En septembre 2009, l'ex-député albertain Rahim Jaffer a été arrêté au nord de Toronto parce qu'il roulait à 93 km/h dans une zone de 50.

Il a échoué à un alcootest et les policiers ont trouvé sur lui de la cocaïne.

Ce n'est jamais bon pour un ex-député, mais particulièrement pour un ardent partisan d'une plus grande sévérité envers les trafiquants de drogue. Ce fut donc la fin (momentanée, du moins) de la carrière politique de Jaffer pourtant promis à un brillant avenir - il est entre autres un des rares politiciens albertains bilingues.

La semaine dernière, coup de théâtre, Jaffer sort du palais de justice d'Orangeville avec une simple amende de 500$ pour excès de vitesse. Les accusations criminelles ont été retirées par la poursuite.

Le juge Douglas Maund, en imposant l'amende, a dit qu'il pouvait «lire entre les lignes» et qu'il était convaincu que Jaffer pouvait réaliser qu'il avait obtenu une deuxième chance («a break»).
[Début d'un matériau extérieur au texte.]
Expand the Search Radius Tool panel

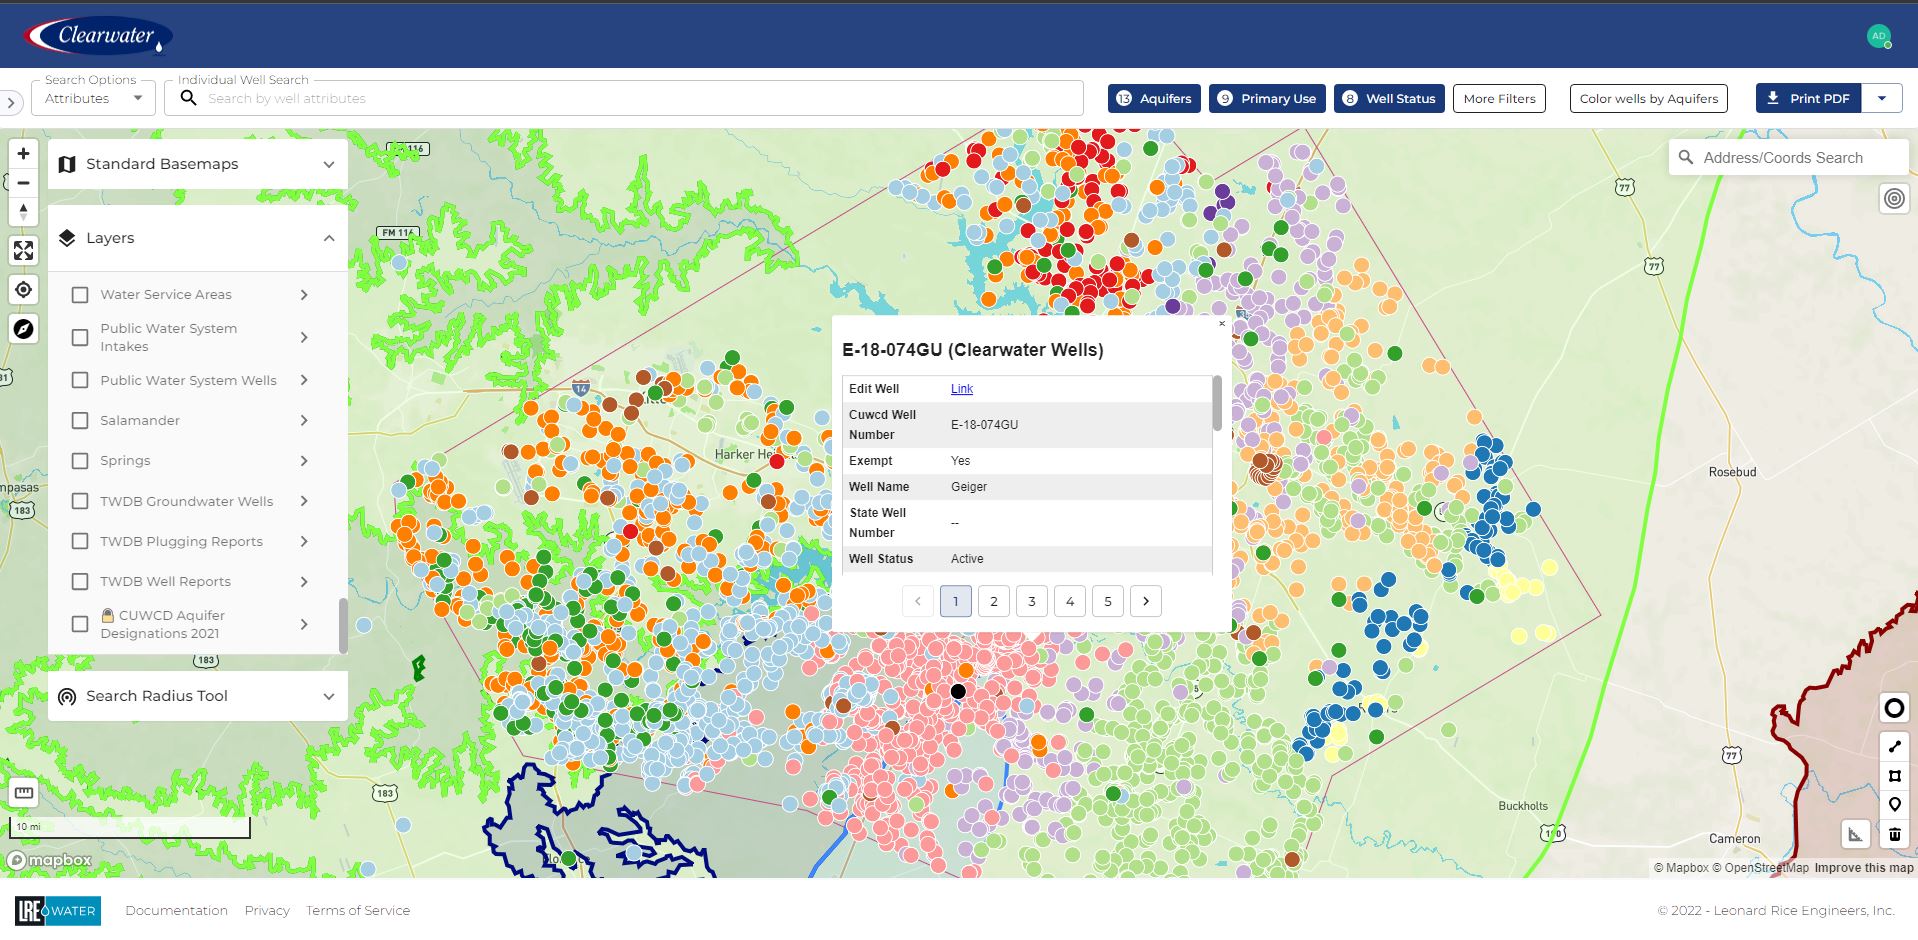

Une deuxième chance? Il n'en fallait pas plus pour déchaîner des questions ridicules à la Chambre des communes à Ottawa de la part d'une députée libérale fédérale, qui exige des explications.
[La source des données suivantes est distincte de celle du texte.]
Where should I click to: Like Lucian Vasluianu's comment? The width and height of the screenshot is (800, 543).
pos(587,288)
Premièrement, il s'agit d'une décision prise par une avocate de la Couronne provinciale, qui ne relève donc pas de Justice Canada. Deuxièmement, on a assez réclamé une indépendance politique des avocats de la poursuite, il ne faudrait pas être tenté de faire donner des ordres aux procureurs par les politiciens ou de leur faire commenter les décisions des tribunaux!

Rien n'indique que Jaffer ait obtenu de traitement de faveur. Comme dans 91% des cas en Ontario (et les chiffres au Québec sont comparables), son affaire s'est réglée par une négociation entre la défense et la Couronne. Une négociation encadrée par un juge (différent de celui qui a rendu la décision), et qui s'est faite confidentiellement.

Le problème, c'est que la poursuite s'est contentée de déclarer qu'elle n'entrevoyait pas de perspective raisonnable de condamnation. L'avocate a dit que la cause avait été «soigneusement examinée».

On veut bien, mais on ne peut se contenter de demander un acte de foi judiciaire au public. S'il y a de bonnes raisons de retirer des accusations, elles doivent être explicables en public.

Est-ce que la drogue n'était pas de la cocaïne? Est-ce qu'elle appartenait à quelqu'un d'autre? Est-ce que la saisie était illégale? Et l'alcootest? Les autorités ne le disent pas, et voilà le problème.

* * *

Le Toronto Star, citant des sources anonymes, affirme que c'est un policier provincial sans expérience qui a arrêté le député et qu'il a fouillé Jaffer à nu sans suivre les règles. On aurait donc violé les droits de Jaffer, si bien qu'une contestation en vertu de la Charte aurait permis de faire exclure toute la preuve contre lui.

La Couronne a sans doute testé l'hypothèse avec le juge qui présidait les négociations. On pourrait très bien justifier le retrait des accusations si l'on est convaincu qu'il y aura un acquittement. Mais encore faut-il l'expliquer.

En ce moment, les gens de la justice n'aiment pas qu'on prétende que Rahim Jaffer a eu un traitement de faveur. Il est vrai que le même genre de processus peut se passer pour un pur quidam. (Encore qu'au Québec, une directive des procureurs interdit de remplacer une accusation de conduite avec des facultés affaiblies par une accusation en vertu du Code de la sécurité routière: on limite donc les négociations, vu certains cas passés douteux.)

Puisque c'est si banal et si normal, ce dont je ne doute pas, pourquoi ne nous disent-ils pas simplement leurs raisons?

Au lieu de cela, on en est réduit à se rabattre sur des hypothèses et des confidences de sources anonymes.

On ne vous dira rien, mais on vous ordonne d'avoir confiance, on sait ce qu'on fait...

Au XXIe siècle, ces arguments d'autorité ne tiennent plus. Pas parce que c'est Rahim Jaffer. Parce que la justice est publique.

Malheureusement, il y a encore bien des gens dans le système judiciaire qui pensent que le public n'est pas capable de juger par lui-même.

Ce sont généralement les mêmes qui blâment les médias de semer la méfiance du public envers la justice.